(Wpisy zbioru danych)
■ ■ ■ ■ ■ ■ ■
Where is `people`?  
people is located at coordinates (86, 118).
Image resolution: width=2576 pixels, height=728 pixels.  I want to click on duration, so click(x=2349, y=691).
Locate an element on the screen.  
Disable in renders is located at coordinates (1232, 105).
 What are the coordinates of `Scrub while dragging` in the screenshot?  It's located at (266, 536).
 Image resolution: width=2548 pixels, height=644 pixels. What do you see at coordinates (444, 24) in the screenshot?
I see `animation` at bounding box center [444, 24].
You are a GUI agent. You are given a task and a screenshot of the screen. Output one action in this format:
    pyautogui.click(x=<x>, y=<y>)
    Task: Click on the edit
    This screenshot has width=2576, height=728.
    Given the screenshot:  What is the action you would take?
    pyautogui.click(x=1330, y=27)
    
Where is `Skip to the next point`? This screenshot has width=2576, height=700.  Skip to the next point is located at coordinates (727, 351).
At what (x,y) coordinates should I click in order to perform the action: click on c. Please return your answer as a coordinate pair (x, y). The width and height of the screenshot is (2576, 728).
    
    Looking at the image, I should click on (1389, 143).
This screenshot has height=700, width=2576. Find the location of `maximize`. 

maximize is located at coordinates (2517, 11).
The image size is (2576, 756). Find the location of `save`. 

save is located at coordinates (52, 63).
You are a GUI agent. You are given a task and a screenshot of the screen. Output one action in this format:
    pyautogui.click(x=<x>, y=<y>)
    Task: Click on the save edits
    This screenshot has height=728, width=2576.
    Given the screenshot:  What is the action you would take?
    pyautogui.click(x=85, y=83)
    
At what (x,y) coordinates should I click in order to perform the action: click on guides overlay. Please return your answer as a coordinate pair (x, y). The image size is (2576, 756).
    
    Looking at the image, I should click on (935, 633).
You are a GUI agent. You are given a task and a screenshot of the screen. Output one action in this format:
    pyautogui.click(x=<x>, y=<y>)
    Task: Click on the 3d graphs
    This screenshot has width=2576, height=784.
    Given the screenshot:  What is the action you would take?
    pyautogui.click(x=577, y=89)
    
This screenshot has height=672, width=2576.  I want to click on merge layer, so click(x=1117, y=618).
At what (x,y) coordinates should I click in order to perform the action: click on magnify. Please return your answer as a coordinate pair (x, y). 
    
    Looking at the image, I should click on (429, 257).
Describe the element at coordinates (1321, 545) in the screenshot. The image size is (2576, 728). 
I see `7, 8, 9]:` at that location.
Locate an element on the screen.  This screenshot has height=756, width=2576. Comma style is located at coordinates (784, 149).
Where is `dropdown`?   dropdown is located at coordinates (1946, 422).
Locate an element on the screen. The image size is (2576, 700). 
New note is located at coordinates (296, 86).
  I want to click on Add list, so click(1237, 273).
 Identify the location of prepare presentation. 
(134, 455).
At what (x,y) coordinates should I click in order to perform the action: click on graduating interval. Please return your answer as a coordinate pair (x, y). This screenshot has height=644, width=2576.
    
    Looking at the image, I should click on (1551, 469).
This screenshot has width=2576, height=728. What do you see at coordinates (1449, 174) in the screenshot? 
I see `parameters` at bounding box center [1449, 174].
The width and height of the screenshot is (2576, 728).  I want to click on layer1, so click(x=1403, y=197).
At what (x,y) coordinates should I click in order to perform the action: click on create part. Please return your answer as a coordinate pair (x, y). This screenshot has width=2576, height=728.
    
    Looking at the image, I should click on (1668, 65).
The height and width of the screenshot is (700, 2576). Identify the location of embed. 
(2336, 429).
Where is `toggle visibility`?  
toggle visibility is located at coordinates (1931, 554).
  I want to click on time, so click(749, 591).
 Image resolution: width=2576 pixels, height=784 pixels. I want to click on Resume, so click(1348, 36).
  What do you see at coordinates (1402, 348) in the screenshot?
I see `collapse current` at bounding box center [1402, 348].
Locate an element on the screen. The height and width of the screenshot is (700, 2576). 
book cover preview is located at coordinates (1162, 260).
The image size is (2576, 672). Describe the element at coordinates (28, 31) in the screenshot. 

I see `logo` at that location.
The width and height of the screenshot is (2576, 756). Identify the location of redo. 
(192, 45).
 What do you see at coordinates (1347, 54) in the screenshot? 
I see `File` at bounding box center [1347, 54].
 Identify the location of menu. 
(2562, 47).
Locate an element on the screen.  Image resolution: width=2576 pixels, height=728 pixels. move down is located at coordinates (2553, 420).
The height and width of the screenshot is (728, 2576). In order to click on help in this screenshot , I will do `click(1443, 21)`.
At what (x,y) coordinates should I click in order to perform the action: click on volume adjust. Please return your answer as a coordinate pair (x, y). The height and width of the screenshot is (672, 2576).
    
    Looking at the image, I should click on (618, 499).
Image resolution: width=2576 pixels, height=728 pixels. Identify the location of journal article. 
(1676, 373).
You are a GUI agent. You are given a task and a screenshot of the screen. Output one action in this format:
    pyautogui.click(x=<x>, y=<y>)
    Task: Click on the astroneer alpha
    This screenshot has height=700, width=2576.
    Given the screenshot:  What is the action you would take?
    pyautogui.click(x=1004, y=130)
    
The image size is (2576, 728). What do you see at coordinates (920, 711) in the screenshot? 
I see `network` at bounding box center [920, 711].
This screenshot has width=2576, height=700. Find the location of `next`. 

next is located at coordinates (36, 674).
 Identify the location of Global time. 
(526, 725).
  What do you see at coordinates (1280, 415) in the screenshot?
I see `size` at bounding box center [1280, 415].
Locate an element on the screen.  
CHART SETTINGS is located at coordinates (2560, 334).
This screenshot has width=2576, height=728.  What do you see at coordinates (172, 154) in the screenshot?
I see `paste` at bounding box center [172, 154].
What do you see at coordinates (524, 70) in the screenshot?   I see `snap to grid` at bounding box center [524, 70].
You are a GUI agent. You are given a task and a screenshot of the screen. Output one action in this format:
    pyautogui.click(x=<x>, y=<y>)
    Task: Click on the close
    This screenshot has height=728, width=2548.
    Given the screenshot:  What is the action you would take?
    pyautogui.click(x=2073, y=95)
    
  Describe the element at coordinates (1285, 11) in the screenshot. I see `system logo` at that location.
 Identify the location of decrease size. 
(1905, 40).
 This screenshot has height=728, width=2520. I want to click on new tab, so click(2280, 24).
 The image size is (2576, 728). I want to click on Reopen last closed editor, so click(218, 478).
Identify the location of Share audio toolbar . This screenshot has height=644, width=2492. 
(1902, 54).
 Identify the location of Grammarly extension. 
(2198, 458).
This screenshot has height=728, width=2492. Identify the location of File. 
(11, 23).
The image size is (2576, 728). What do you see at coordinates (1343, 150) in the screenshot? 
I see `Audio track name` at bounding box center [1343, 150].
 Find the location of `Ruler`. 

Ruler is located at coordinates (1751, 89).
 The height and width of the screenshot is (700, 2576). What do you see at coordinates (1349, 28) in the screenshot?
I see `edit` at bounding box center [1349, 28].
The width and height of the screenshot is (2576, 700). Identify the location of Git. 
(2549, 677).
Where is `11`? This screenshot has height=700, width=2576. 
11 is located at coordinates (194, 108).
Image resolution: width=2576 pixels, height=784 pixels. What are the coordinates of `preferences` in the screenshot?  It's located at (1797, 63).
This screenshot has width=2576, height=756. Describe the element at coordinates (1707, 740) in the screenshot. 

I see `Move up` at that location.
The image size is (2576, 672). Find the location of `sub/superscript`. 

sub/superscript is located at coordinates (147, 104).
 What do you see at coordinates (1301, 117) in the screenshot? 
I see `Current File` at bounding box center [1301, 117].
■ ■ ■ ■ ■ ■ ■
### ZADANIE PISEMNE
Przepisz dosłownie wszystkie powyższe rekordy, zachowując każdy wiersz bez zmian.

### ODPOWIEDŹ DO ĆWICZENIA
Where is `people`?  
people is located at coordinates (86, 118).
Image resolution: width=2576 pixels, height=728 pixels.  I want to click on duration, so click(x=2349, y=691).
Locate an element on the screen.  
Disable in renders is located at coordinates (1232, 105).
 What are the coordinates of `Scrub while dragging` in the screenshot?  It's located at (266, 536).
 Image resolution: width=2548 pixels, height=644 pixels. What do you see at coordinates (444, 24) in the screenshot?
I see `animation` at bounding box center [444, 24].
You are a GUI agent. You are given a task and a screenshot of the screen. Output one action in this format:
    pyautogui.click(x=<x>, y=<y>)
    Task: Click on the edit
    This screenshot has width=2576, height=728.
    Given the screenshot:  What is the action you would take?
    pyautogui.click(x=1330, y=27)
    
Where is `Skip to the next point`? This screenshot has width=2576, height=700.  Skip to the next point is located at coordinates (727, 351).
At what (x,y) coordinates should I click in order to perform the action: click on c. Please return your answer as a coordinate pair (x, y). The width and height of the screenshot is (2576, 728).
    
    Looking at the image, I should click on (1389, 143).
This screenshot has height=700, width=2576. Find the location of `maximize`. 

maximize is located at coordinates (2517, 11).
The image size is (2576, 756). Find the location of `save`. 

save is located at coordinates (52, 63).
You are a GUI agent. You are given a task and a screenshot of the screen. Output one action in this format:
    pyautogui.click(x=<x>, y=<y>)
    Task: Click on the save edits
    This screenshot has height=728, width=2576.
    Given the screenshot:  What is the action you would take?
    pyautogui.click(x=85, y=83)
    
At what (x,y) coordinates should I click in order to perform the action: click on guides overlay. Please return your answer as a coordinate pair (x, y). The image size is (2576, 756).
    
    Looking at the image, I should click on (935, 633).
You are a GUI agent. You are given a task and a screenshot of the screen. Output one action in this format:
    pyautogui.click(x=<x>, y=<y>)
    Task: Click on the 3d graphs
    This screenshot has width=2576, height=784.
    Given the screenshot:  What is the action you would take?
    pyautogui.click(x=577, y=89)
    
This screenshot has height=672, width=2576.  I want to click on merge layer, so click(x=1117, y=618).
At what (x,y) coordinates should I click in order to perform the action: click on magnify. Please return your answer as a coordinate pair (x, y). 
    
    Looking at the image, I should click on (429, 257).
Describe the element at coordinates (1321, 545) in the screenshot. The image size is (2576, 728). 
I see `7, 8, 9]:` at that location.
Locate an element on the screen.  This screenshot has height=756, width=2576. Comma style is located at coordinates (784, 149).
Where is `dropdown`?   dropdown is located at coordinates (1946, 422).
Locate an element on the screen. The image size is (2576, 700). 
New note is located at coordinates (296, 86).
  I want to click on Add list, so click(1237, 273).
 Identify the location of prepare presentation. 
(134, 455).
At what (x,y) coordinates should I click in order to perform the action: click on graduating interval. Please return your answer as a coordinate pair (x, y). This screenshot has height=644, width=2576.
    
    Looking at the image, I should click on (1551, 469).
This screenshot has width=2576, height=728. What do you see at coordinates (1449, 174) in the screenshot? 
I see `parameters` at bounding box center [1449, 174].
The width and height of the screenshot is (2576, 728).  I want to click on layer1, so click(x=1403, y=197).
At what (x,y) coordinates should I click in order to perform the action: click on create part. Please return your answer as a coordinate pair (x, y). This screenshot has width=2576, height=728.
    
    Looking at the image, I should click on (1668, 65).
The height and width of the screenshot is (700, 2576). Identify the location of embed. 
(2336, 429).
Where is `toggle visibility`?  
toggle visibility is located at coordinates (1931, 554).
  I want to click on time, so click(749, 591).
 Image resolution: width=2576 pixels, height=784 pixels. I want to click on Resume, so click(1348, 36).
  What do you see at coordinates (1402, 348) in the screenshot?
I see `collapse current` at bounding box center [1402, 348].
Locate an element on the screen. The height and width of the screenshot is (700, 2576). 
book cover preview is located at coordinates (1162, 260).
The image size is (2576, 672). Describe the element at coordinates (28, 31) in the screenshot. 

I see `logo` at that location.
The width and height of the screenshot is (2576, 756). Identify the location of redo. 
(192, 45).
 What do you see at coordinates (1347, 54) in the screenshot? 
I see `File` at bounding box center [1347, 54].
 Identify the location of menu. 
(2562, 47).
Locate an element on the screen.  Image resolution: width=2576 pixels, height=728 pixels. move down is located at coordinates (2553, 420).
The height and width of the screenshot is (728, 2576). In order to click on help in this screenshot , I will do `click(1443, 21)`.
At what (x,y) coordinates should I click in order to perform the action: click on volume adjust. Please return your answer as a coordinate pair (x, y). The height and width of the screenshot is (672, 2576).
    
    Looking at the image, I should click on (618, 499).
Image resolution: width=2576 pixels, height=728 pixels. Identify the location of journal article. 
(1676, 373).
You are a GUI agent. You are given a task and a screenshot of the screen. Output one action in this format:
    pyautogui.click(x=<x>, y=<y>)
    Task: Click on the astroneer alpha
    This screenshot has height=700, width=2576.
    Given the screenshot:  What is the action you would take?
    pyautogui.click(x=1004, y=130)
    
The image size is (2576, 728). What do you see at coordinates (920, 711) in the screenshot? 
I see `network` at bounding box center [920, 711].
This screenshot has width=2576, height=700. Find the location of `next`. 

next is located at coordinates (36, 674).
 Identify the location of Global time. 
(526, 725).
  What do you see at coordinates (1280, 415) in the screenshot?
I see `size` at bounding box center [1280, 415].
Locate an element on the screen.  
CHART SETTINGS is located at coordinates (2560, 334).
This screenshot has width=2576, height=728.  What do you see at coordinates (172, 154) in the screenshot?
I see `paste` at bounding box center [172, 154].
What do you see at coordinates (524, 70) in the screenshot?   I see `snap to grid` at bounding box center [524, 70].
You are a GUI agent. You are given a task and a screenshot of the screen. Output one action in this format:
    pyautogui.click(x=<x>, y=<y>)
    Task: Click on the close
    This screenshot has height=728, width=2548.
    Given the screenshot:  What is the action you would take?
    pyautogui.click(x=2073, y=95)
    
  Describe the element at coordinates (1285, 11) in the screenshot. I see `system logo` at that location.
 Identify the location of decrease size. 
(1905, 40).
 This screenshot has height=728, width=2520. I want to click on new tab, so click(2280, 24).
 The image size is (2576, 728). I want to click on Reopen last closed editor, so click(218, 478).
Identify the location of Share audio toolbar . This screenshot has height=644, width=2492. 
(1902, 54).
 Identify the location of Grammarly extension. 
(2198, 458).
This screenshot has height=728, width=2492. Identify the location of File. 
(11, 23).
The image size is (2576, 728). What do you see at coordinates (1343, 150) in the screenshot? 
I see `Audio track name` at bounding box center [1343, 150].
 Find the location of `Ruler`. 

Ruler is located at coordinates (1751, 89).
 The height and width of the screenshot is (700, 2576). What do you see at coordinates (1349, 28) in the screenshot?
I see `edit` at bounding box center [1349, 28].
The width and height of the screenshot is (2576, 700). Identify the location of Git. 
(2549, 677).
Where is `11`? This screenshot has height=700, width=2576. 
11 is located at coordinates (194, 108).
Image resolution: width=2576 pixels, height=784 pixels. What are the coordinates of `preferences` in the screenshot?  It's located at (1797, 63).
This screenshot has width=2576, height=756. Describe the element at coordinates (1707, 740) in the screenshot. 

I see `Move up` at that location.
The image size is (2576, 672). Find the location of `sub/superscript`. 

sub/superscript is located at coordinates (147, 104).
 What do you see at coordinates (1301, 117) in the screenshot? 
I see `Current File` at bounding box center [1301, 117].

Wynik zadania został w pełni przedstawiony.